Viewing memory heaps test
This test proves that memory areas created by HeapCreate (or provided by GetProcessHeap) and allocated by HeapAlloc are controlled quite differently from those created by VirtualAlloc. Memory areas created by the "Heap" functions rely on a heap header which keeps information about the heap, and each area of memory is divided into blocks headed by a heap "arena". For a full description of these headers see Matt Pietrek's book "Windows 95 System Programming Secrets". The size of the heap header various from version to version, but is usually 116 bytes ending with the signature "HI". Each heap arena is 4 bytes. The first word (apart from bits 0 and 1 which are used for flags) is the size of the heap block and the most significant byte is the signature A0h. HeapCreate and GetProcessHeap return the address of the heap header. HeapAlloc returns the address of the beginning of the usable block of memory ie. at the end of the heap arena.

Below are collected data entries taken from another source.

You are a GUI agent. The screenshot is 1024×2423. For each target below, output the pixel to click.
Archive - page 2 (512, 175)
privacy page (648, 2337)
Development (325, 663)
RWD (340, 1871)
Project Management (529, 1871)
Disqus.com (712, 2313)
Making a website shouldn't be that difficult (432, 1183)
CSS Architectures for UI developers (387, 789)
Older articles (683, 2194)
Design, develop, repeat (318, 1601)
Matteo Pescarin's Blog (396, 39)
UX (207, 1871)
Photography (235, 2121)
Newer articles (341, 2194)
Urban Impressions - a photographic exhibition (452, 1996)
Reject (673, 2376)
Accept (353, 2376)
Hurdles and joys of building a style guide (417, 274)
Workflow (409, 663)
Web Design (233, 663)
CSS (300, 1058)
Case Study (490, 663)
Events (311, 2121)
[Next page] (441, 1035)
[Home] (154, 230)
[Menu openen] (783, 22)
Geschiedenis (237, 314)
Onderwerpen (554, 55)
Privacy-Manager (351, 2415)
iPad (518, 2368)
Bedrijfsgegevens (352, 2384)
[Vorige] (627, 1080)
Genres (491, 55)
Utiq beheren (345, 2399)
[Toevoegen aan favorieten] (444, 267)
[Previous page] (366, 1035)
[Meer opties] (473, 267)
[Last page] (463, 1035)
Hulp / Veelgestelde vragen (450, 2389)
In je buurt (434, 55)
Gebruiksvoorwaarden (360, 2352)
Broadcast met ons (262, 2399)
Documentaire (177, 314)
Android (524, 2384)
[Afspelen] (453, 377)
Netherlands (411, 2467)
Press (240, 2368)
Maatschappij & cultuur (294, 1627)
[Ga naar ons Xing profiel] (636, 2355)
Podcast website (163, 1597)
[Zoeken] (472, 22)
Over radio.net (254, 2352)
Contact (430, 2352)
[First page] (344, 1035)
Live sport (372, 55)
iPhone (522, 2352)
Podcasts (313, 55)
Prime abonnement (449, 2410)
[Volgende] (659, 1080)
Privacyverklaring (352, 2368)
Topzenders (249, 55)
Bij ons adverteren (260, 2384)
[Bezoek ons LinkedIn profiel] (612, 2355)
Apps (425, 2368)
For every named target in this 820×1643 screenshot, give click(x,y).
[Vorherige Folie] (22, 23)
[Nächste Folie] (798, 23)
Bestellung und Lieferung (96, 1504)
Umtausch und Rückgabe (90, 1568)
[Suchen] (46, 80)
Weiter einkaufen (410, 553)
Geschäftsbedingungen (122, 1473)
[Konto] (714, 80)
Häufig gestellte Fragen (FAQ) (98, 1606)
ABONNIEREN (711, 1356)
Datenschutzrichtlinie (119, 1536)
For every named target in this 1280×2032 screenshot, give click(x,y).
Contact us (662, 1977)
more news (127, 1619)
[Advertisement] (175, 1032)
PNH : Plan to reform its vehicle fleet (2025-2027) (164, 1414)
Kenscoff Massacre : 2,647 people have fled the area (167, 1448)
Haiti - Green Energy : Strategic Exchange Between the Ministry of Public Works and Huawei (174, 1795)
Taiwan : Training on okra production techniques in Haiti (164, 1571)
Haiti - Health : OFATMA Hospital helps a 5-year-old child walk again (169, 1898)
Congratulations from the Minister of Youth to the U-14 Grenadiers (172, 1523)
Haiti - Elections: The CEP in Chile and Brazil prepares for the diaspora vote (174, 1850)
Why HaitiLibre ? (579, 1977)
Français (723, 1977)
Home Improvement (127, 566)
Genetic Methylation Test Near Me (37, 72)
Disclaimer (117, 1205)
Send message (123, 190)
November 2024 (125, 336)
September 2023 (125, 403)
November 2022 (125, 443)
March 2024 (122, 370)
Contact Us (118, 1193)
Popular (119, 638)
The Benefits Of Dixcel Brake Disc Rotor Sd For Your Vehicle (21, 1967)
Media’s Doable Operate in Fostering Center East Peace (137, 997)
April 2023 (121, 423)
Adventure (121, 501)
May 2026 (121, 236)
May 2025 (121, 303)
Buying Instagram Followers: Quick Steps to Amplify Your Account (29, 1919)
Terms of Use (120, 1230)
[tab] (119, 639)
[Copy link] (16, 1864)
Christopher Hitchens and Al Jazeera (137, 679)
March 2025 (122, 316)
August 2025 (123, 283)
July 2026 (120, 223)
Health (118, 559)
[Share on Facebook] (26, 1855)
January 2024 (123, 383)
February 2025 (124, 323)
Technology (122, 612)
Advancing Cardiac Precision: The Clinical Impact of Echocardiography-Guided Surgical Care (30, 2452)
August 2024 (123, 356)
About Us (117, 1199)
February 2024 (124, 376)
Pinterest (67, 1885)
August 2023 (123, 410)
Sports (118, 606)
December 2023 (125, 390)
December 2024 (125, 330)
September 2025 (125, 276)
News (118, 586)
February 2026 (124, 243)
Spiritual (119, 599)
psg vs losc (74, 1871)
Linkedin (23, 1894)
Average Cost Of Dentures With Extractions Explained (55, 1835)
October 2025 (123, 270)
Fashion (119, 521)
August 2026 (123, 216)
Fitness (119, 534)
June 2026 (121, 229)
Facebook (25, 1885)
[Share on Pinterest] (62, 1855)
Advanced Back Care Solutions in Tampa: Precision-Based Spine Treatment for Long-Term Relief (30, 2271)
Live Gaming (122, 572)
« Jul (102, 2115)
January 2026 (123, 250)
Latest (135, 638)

Set the breakpoint to VIEWING_HEAP_TEST and single-step down this code. The API RtlFillMemory fills the memory area with the value 78 and then RtlZeroMemory zeroes the same area. You can watch this by making a data inspector in GoBug.
The test is repeated, but this time using the heap provided as part of the heap addresses automatically allocated for the process on start-up (the "default heap" available using GetProcessHeap). The handle returned by GetProcessHeap is the address of the heap header.
Finally VirtualAlloc is used for comparison. Note there is no heap header. Control of the memory area is carried out by Windows internally.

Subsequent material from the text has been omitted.